Rainer Kippe In diesen Tagen ist wieder viel
die Rede von der schleichenden Aushöhlung der Demokratie.
Die Menschen, so der SPD-Vorsitzende Müntefering (der mit
Bebels Taschenuhr!), zweifeln an der Demokratie, wenn sie
erleben, wie der Staat ohnmächtig dem Treiben der
Großkonzerne zusieht, die satte Gewinne in Deutschland
einstreichen, um dann Produktion und Arbeitsplätze ins
Ausland zu verlagern.
Von einer anderen Gefahr für den Bestand der Demokratie ist
schon lange nicht mehr die Rede: vom schleichenden Verlust
der Meinungs- und Informationsfreiheit durch die
fortschreitende Konzentrierung der Medien in wenigen
Händen.
Als ich nach Köln kam, Mitte der 60er, gab es hier noch
drei Tageszeitungen: Stadt-Anzeiger, Rundschau und die NRZ,
gedruckt im Pressehaus in Deutz. Und jede stand für eine
politische Richtung: liberal das DuMont- Blatt, klerikal
die Rundschau, sozialdemokratisch die NRZ. Früher soll es
auch einmal eine kommunistische Zeitung gegeben haben, aber
das war vor meiner Zeit.
Davon geblieben ist eine einzige, der Kölner
Stadt-Anzeiger. Die NRZ ist sang- und klanglos Mitte der
70er verschwunden, und die Rundschau ist sowohl ökonomisch
wie inhaltlich nur noch ein Anhängsel des alles
vereinnahmenden DuMont-Flaggschiffes.
Was wir dazubekommen haben, ist eine kleine Köln-Beilage
der Berliner Tageszeitung taz, gut gemeint, aber kein
Ersatz für ein echtes Kölner Blatt, welches die Welt von
den Dom-Türmen aus sieht und deutet.
Wir von
SSM,
INA,
MachMit und von der
Stadtteilgenossenschaft
WiWAt eG gehören zu einer kleinen
Schar unverbesserlicher Demokraten, die immer wieder
versuchen, das Recht auf freie Meinung nicht nur
nachzubeten, sondern mit Leben zu erfüllen. Immer
wieder waren wir an Zeitungsprojekten beteiligt. In
den frühen 70ern war es die Untergrundzeitung
ANA&BELA, danach für viele Jahre das KÖLNER
VOLKSBLATT, dann für kurze Zeit die »KÖLNER WOCHE -
Neue Rheinische Zeitung«, die sich mit ihrem
Untertitel aber nicht auf die NRZ der SPD, sondern auf
die 1848 von Karl Marx gegründete Neue Rheinische
Zeitung bezog.
Jede dieser Zeitungen hat uns nicht nur viel Zeit, Kraft
und Geld gekostet, jede einzelne hat auch in dieser Stadt
viel erreicht und viel Schlimmes verhindert. Und sie haben
alle dazu beigetragen, dass die Menschen nicht der
Verzweiflung anheim gefallen sind, die da heißt: »Man kann
doch eh nix machen.«
Jetzt ist es wieder so weit: in diesen Tagen geht ein
Aufruf durch Köln zur Gründung einer Internet-Tageszeitung.

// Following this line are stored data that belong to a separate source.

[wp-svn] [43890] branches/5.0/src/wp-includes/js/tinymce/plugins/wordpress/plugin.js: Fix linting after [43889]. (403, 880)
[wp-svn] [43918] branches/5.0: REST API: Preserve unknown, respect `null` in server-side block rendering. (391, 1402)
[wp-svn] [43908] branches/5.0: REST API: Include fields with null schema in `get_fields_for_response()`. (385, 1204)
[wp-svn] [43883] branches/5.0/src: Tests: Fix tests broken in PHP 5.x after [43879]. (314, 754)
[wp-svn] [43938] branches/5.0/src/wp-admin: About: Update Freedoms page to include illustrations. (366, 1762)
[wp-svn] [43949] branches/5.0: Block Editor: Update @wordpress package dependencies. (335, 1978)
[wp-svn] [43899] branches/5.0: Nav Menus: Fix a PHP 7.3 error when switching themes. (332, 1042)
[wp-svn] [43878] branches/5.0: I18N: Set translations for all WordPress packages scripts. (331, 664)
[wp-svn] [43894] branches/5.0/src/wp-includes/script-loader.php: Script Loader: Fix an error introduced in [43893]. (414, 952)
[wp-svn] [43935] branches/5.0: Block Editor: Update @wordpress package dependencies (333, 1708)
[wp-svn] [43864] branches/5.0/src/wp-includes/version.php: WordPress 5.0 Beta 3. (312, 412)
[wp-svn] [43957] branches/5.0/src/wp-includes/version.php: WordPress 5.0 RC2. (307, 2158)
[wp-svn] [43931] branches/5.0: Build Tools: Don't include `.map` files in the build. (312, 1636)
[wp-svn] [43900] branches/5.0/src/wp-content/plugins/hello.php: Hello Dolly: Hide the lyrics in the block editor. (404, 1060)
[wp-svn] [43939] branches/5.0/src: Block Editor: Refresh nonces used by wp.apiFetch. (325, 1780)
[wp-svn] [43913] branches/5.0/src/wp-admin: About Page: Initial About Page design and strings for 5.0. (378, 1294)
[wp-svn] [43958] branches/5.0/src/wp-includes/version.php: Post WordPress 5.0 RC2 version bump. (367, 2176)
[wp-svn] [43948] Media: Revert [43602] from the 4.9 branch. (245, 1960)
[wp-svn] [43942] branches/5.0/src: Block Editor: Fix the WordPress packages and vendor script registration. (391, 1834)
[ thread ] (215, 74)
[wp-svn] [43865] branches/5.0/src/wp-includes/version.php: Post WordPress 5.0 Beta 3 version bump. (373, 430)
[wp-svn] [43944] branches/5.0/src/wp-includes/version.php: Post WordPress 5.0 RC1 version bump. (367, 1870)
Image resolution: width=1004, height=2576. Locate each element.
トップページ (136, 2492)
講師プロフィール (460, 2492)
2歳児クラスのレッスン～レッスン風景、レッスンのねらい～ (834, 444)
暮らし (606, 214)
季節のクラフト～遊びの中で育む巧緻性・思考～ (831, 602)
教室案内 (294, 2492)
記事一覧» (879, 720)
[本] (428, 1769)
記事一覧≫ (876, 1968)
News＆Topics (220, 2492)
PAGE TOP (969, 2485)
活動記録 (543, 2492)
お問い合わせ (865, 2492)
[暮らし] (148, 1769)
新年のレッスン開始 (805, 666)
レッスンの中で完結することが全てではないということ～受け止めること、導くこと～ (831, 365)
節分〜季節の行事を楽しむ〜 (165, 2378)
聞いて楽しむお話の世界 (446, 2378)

Sie sieht sich in der demokratischen Tradition der Kölner
Woche und der Neuen Rheinischen Zeitung, sie sucht die
Verbindung zu den Bürgerinitiativen und -beweg-ungen wie
das Volksblatt. Sie will auch für Men-schen unter sechzig
lesbar sein. Sie will neue Formen finden und wählt sich
deshalb ein neues Medium, das Internet, was nicht
ausschließt, dass sie auch irgendwann auf Papier erscheint.
Das Echo bei den engagierten Bürgern und Medien-schaffenden
ist groß.
Der Diskussionsprozess hat gerade erst begonnen. Wer sich
beteiligen will, kann sich elektronisch bei
r.kippe@ina-koeln.org melden.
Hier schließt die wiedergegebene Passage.